A Bíblia Hebraica, por fim, apresenta uma visão distinta em relação ao templo
como habitação dos deuses. O relato da criação nos dá informações suficientes para
considerar que o cosmos foi criado para ser o próprio templo e habitação de Deus, e
o lugar em que o ser humano desfruta de comunhão com ele. Se em Gênesis 1 temos
a criação do espaço sagrado, em Gênesis 2 temos a ação do ser humano como
sacerdote-cultivador desse templo-jardim, uma representação do grande templo
cósmico divino. Novamente, esse conceito nos leva diretamente a uma peculiaridade
de Yahweh, como foi expresso por Paulo em sua pregação no Areópago de Atenas:
“O Deus que fez o mundo e tudo que nele há, sendo Senhor do céu e da terra, não
habita em templos feitos por mãos de homens; tampouco é servido por mãos de
homens, como que necessitando de alguma coisa; pois ele mesmo é quem dá a
todos a vida, e a respiração, e todas as coisas” (Atos 17:24-25, ACF).

TEXTO 2 - Os ídolos
Como, então, os antigos habitantes do Antigo Oriente Próximo tinham a certeza
de que os templos eram, de fato, habitados pelos deuses? Essa presença divina era
assegurada pela imagem dessa divindade — o ídolo — na câmara interior do templo
ou santuário.

A produção de ídolos, dentro da cosmovisão do AOP, não era vista como algo
humano, mas como atividade conduzida diretamente pelos deuses, semelhante ao
conceito cristão de inspiração das Escrituras. Ao término de todo o processo de
fabricação do ídolo, o ritual mais importante realizado era o ritual de “lava-boca” do
ídolo. Ao lavar a boca da imagem, os deuses poderiam comer e beber as oferendas
e cheirar os incensos queimados em seu louvor. Após essa etapa, o ídolo era
finalmente colocado na parte mais importante do templo; palavras declaratórias eram
proferidas e, finalmente, o ídolo poderia ser adorado por todos.

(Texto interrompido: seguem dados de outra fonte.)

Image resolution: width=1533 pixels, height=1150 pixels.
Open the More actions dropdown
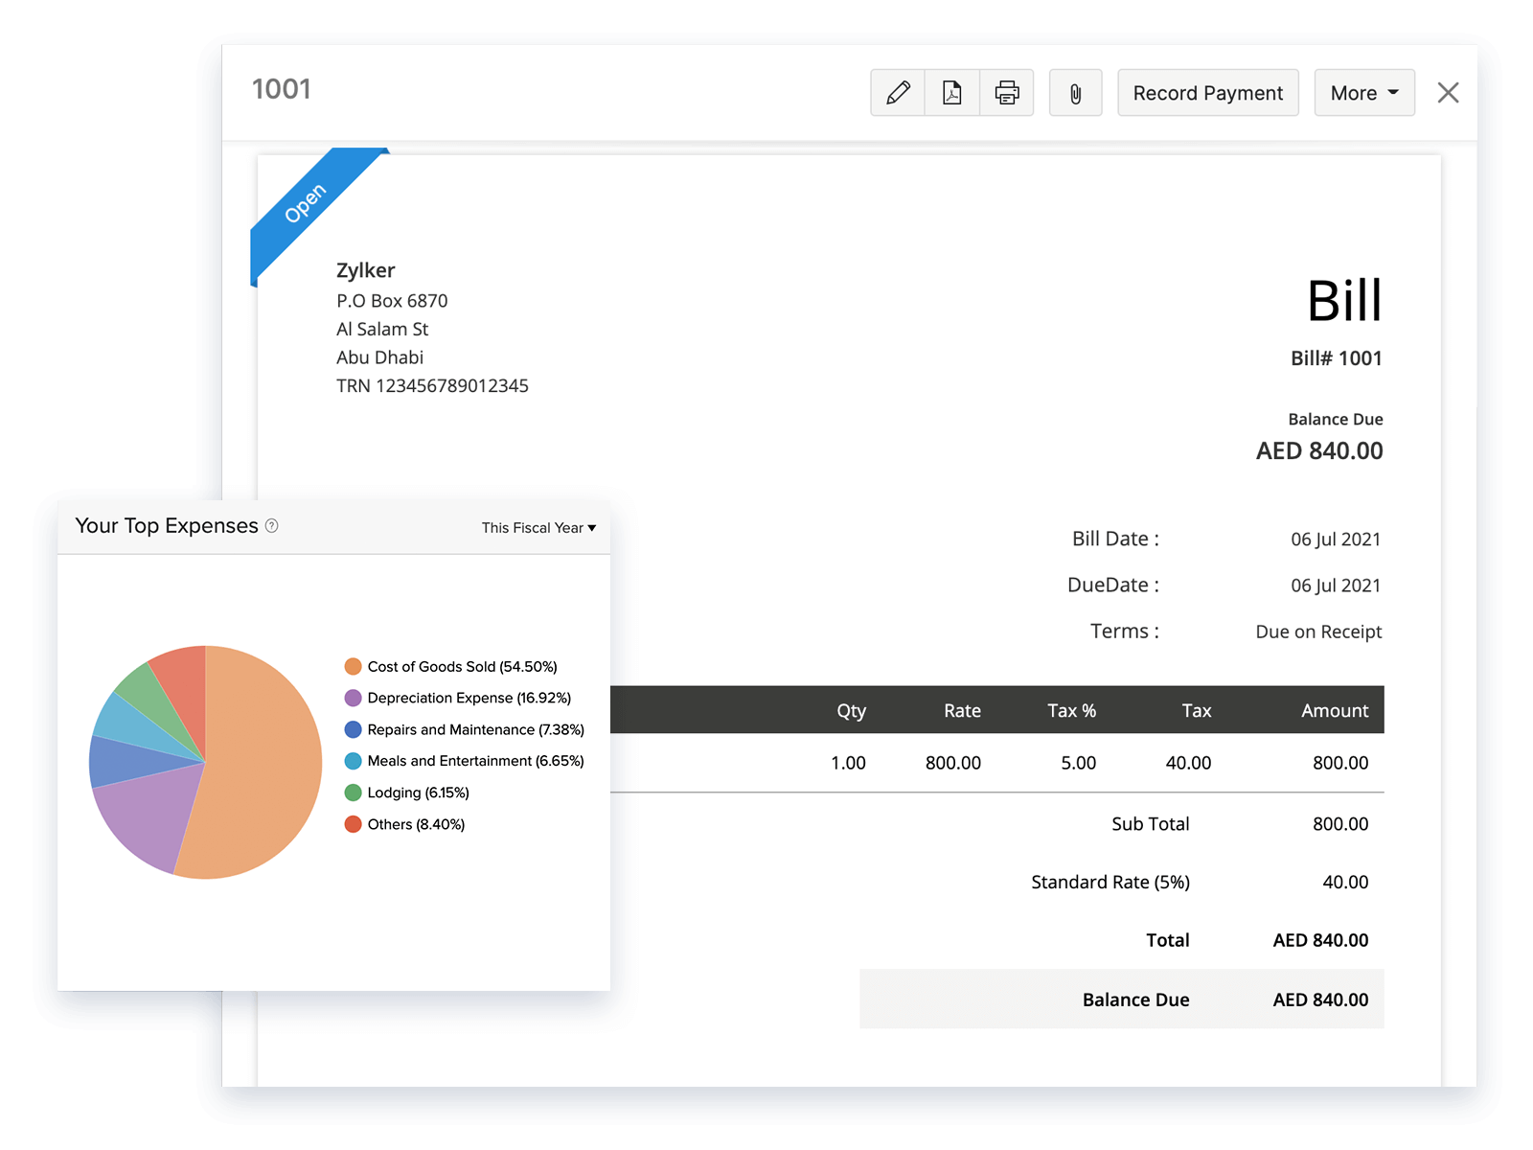[x=1363, y=92]
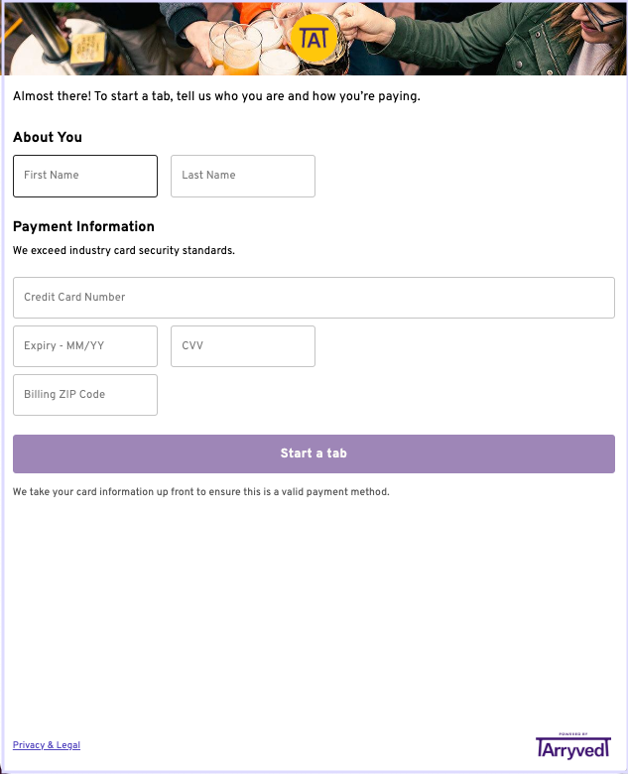Click the green jacket sleeve in banner
This screenshot has width=628, height=774.
click(x=459, y=42)

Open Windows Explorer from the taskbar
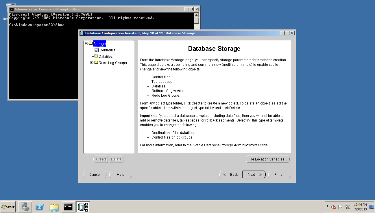(54, 207)
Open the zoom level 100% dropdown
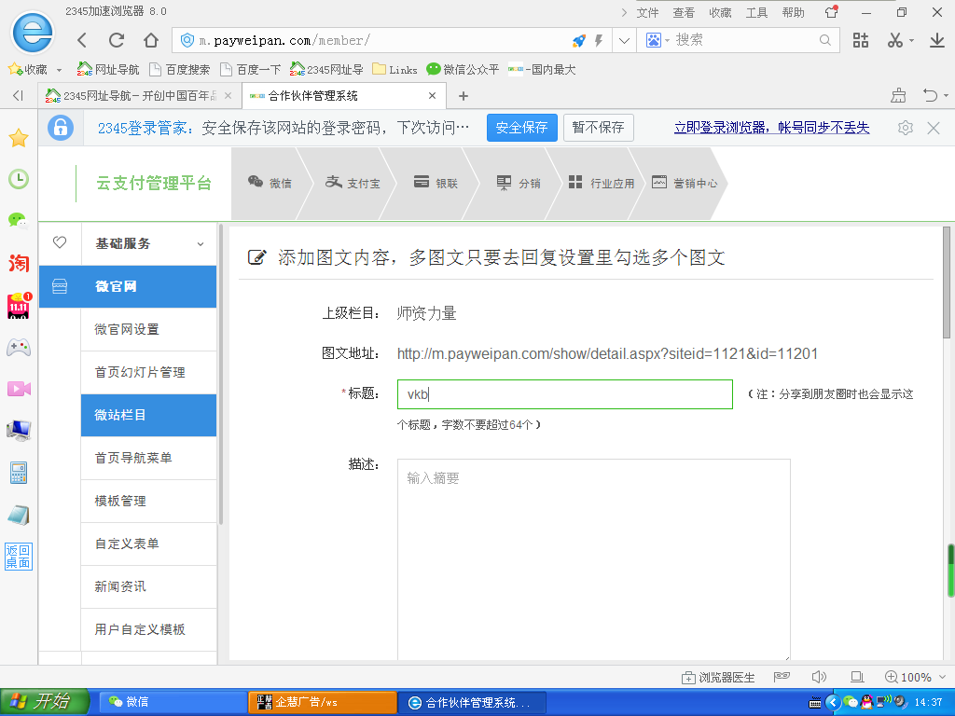 pyautogui.click(x=916, y=677)
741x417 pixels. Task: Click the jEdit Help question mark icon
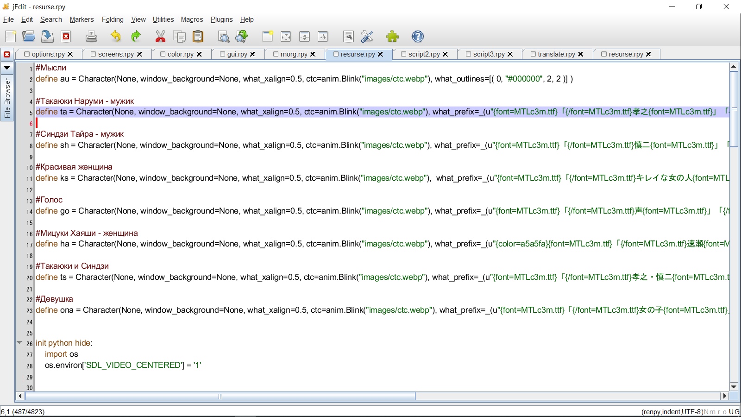(418, 37)
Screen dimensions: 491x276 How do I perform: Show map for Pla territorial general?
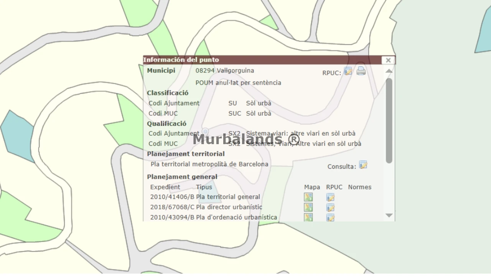308,197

A principal crítica apontada contra a prática da idolatria veio dos profetas Isaías
e Jeremias (cf. Isaías 44:9-20 e Jeremias 10:2-16). De acordo com os profetas, era
um completo absurdo em termos lógicos tributar algo de divino às imagens que são
feitas por mãos humanas. Em outras palavras: se é produto humano, não pode ser
divino. “Eles criticavam a ideia de uma verdadeira deidade estar presente dentro de
uma imagem feita por humanos.”
Por que conhecer o contexto do Antigo Oriente Próximo para compreender
melhor o texto da Bíblia Hebraica? Uma das regras mais básicas da exegese bíblica
é nunca impor ao texto aquilo que achamos ser correto. A nossa tarefa é a exegese
e não a eisegese. Isso implica dizer que conhecer não somente o texto sagrado em
si, mas também todo o caldo cultural que fez parte dos autores originais e dos
primeiros leitores, é fundamental para compreendermos hoje, depois de milênios,
como esses textos foram escritos, e compreender qual era a mensagem original, a
forma primeira, da revelação divina.